Statistical analyses
All analyses were conducted in R version 4.1.1 (R Core Team 2021),
generally using the same approach; for brevity, here we first describe
our general approach before describing each analysis. We used
generalized linear mixed effects models with package ‘glmmTMB’ (version
1.1.4) (Brooks et al.2017). All models incorporated the same random effects structure that
reflected our nested study design: (1|site/grid/block).
‘Productivity’, which was included as a predictor in all analyses, was
rescaled to center on zero with a standard deviation of 1 using the
‘scale’ function to ease model fitting. For any analyses where
alternative model structures needed to be compared, we selected the most
appropriate model using an AIC comparison, where the model selected had
the lowest AIC by at least 2 points, and we used package ‘DHARMa’
(version 0.4.6; (Hartig
2022) to test model assumptions, for example overdispersion. If any
issues were detected, we modified our model until all DHARMa tests were
satisfied. To assess the significance of parameters in our models, we
used the ‘car’ (version 3.0.12) package, starting with type III sums of
squares for models including interactions, defaulting to type II sums of
squares if interactions were non-significant (Fox and Weisberg 2019).
For plotting, fitted relationships between variables based on our fitted
models with 95% confidence intervals were extracted using the
‘ggpredict’ function in the ‘ggeffects’ package (version 1.2.3)
(Lüdecke 2018).
We first tested patterns at the species level, examining how growth
rates varied across productivity. We applied our general approach above
to perform separate analyses for each species, modeling seed production
as a Poisson-distributed response variable, and productivity, the
presence or absence of neighbors, and their interaction as explanatory
variables. Species could differ in whether or not productivity was a
linear or quadratic predictor, and whether zero inflation was accounted
for as an intercept or allowed to change across the gradient (Table S1).

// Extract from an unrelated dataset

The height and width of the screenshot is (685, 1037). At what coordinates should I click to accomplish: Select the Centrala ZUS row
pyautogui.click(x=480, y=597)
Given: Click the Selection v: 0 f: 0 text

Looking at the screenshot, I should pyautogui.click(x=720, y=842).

When zero-inflated models were used, the model fits two components: the
zero component, which is interpreted as a failure to germinate and
survive to adulthood, and the conditional component, which is
interpreted as the reproductive output of adults
(Bontrager & Angert 2019).
We repeated these analyses for each species, with occupancy (i.e.,
presence/absence) as a binomial-distributed response variable.

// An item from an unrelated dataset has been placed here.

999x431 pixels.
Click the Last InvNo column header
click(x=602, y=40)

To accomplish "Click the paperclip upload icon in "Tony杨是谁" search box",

We next tested how species-specific responses integrated to predict
persistence and occupancy of species at a community level. In each
‘abiotic + biotic’ plot, we calculated the proportion of species that
could persist (i.e., λ ≥ 1) and the proportion of species that naturally
occurred. These proportions were used as a binomially-distributed
response variable, including a ‘weight’ of number of species (i.e.,
number of ‘trials’; usually four but fewer in cases where tubes were
lost). Note that here, species richness was observed out of four
potential species, warranting a binomial distribution. For this analysis
we included the following predictors: productivity (competing models
with linear and quadratic relationships), type of data (i.e., three
levels, either persistence with neighbors, persistence without
neighbors, or occupancy), and their interaction. Separating our
proportions by type of data allowed us to identify how biotic
interactions altered mismatches between patterns of occupancy and
persistence.
Lastly, we coupled our persistence and occupancy data to determine how
dispersal limitation, excess, and species-sorting varied across
productivity. When dispersal is limited, species are absent from
locations that could otherwise support their persistence (outcome 1),
whereas when there is excess dispersal relative to the scale of
spatiotemporal variation, leading to sink or pseudo-sink populations,
species are present in locations that do not support persistence
(outcome 2). Dispersal is ‘sufficient’
(Leibold & Chase 2017) when
species are present where they can persist and absent where they cannot,
also known as ‘species sorting’ (outcome 3). We categorized each species
in each plot as falling in one of these three outcomes; these
categorical data were then used as a response variable in a multinomial
model using the ‘mblogit’ function in the ‘mclogit package’ (version
0.9.6) (Elff 2023). We chose
a multinomial model (analogous to a binomial except allowing more than
two outcomes) because the three outcomes were dependent and required to
sum to one. As with our other analyses, we used productivity, neighbor
treatment, and their interaction as explanatory variables. Predictions
for this model were computed with ‘predict’ in contrast to our other
analyses that used ‘ggpredict’ as the latter was not compatible with
multinomial models.